January 16, 2008 by Kristie
This was going to be a post about my adventures at TNNA in Long Beach, but it makes no sense telling you what I saw at this tradeshow, without first explaining why I was there. For those of you who are unfamiliar with TNNA, it is the National NeedleArts Association which is a trade association for professionals in knitting, needlework, and stitching. Each year they have two trade shows for members and it is huge! For our purposes, I’ll only discuss the knitting side of things. If you are a yarn store owner, a TNNA tradeshow is the perfect venue to go check out what’s new in the industry, place orders with vendors, meet designers, etc.
So lets get back to why I was there. My dear friend Laura
is a very talented designer and a member of TNNA. She graciously asked me to attend with her so she could meet with yarn companies, show them her patterns
, and hopefully gather enough interest from them to possibly design some patterns in their yarn. It’s really a win/win situation.
One of the items I was wearing on the 2nd day we attended was a pair of socks that she designed that I failed to post about when I finished them in November.
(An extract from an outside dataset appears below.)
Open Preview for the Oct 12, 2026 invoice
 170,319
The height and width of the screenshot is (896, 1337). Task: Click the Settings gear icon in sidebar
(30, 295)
I’m going to remedy that problem right now because this is a pattern I definitely would like to show off!
Pattern: Candy Wrappers
by Laura Patterson of Fiber Dreams
Yarn: Socks that Rock Lightweight in Rose Quartz
Needles: 24″ circular 2.25 mm (US 1) and 2.5 mm (US 1.5)
Modifications: I cast on with the 2.25 mm needles to work the ribbing and then switched to the 2.5 mm needles to knit the rest of the sock. I didn’t do this because of any problem wit
h the pattern, but because I was too lazy to swatch & realized when I completed the ribbing that I better go up a bit in needle size if these were going to fit.
I also added an extra 1/2 repeat of the pattern on the leg because I’m somewhat strange and always like my socks a bit longer than any pattern I’ve ever knit. It seemed like a good idea at the time until I figured out that I had to shift my stitches on the needles to work the heel flap in the pattern stitch. It took some math skills on my part to make it work, but I think I executed it fine.
Notes: The cabling technique in this pattern is beautiful and very unique and something I’ve never ran across before. I was unable to figure out how to do it without a cable needle, but when I knit this pattern again, my goal is to figure it out. That is, unless someone does it for me first, which would be wonderful.
I don’t recall ever knitting this type of toe decrease before, especially since I usually knit all my socks toe-up, but it’s so pretty I felt it needed its own close-up. At TNNA I got compliments left and right every time someone saw these. In fact, the VP of Brown Sheep Company was practically gushing over them and said if they weren’t on my feet she’d steal them. The glint in her eye at one point led me to believe that she may indeed be serious.
As can be the case with some patterns, you have to be careful as to what yarn type and colorway you choose, so that the stitch pattern doesn’t get “lost”. I think this skein of Socks That Rock showed off the pattern very well, and I was very lucky to win this skein in a blog contest awhile ago from Tiennie Knits
The pattern is written top-down (cuff to toe), on dpn’s, but I found it extremely easy to modify it for two circular needles. Dare I say that it would be just as easy using the Magic Loop?
Now if this fabulous sock isn’t enough of a designer spotlight, I’ll tease you a bit here by showing you her current design that I’m test-knitting. It’s called the Garden Party Shawl, and with all the beautiful flower and leaf motifs, I can definitely see why. Some of you may remember her last design, Pacific Islands
, which can be knit into a shawl or a scarf. It got quite a bit of attention when Wendy Johnson (Wendy Knits) test-knit it
for Laura, and the pattern went flying out of Laura’s online store. I suspect the Garden Party Shawl will too … once it’s available.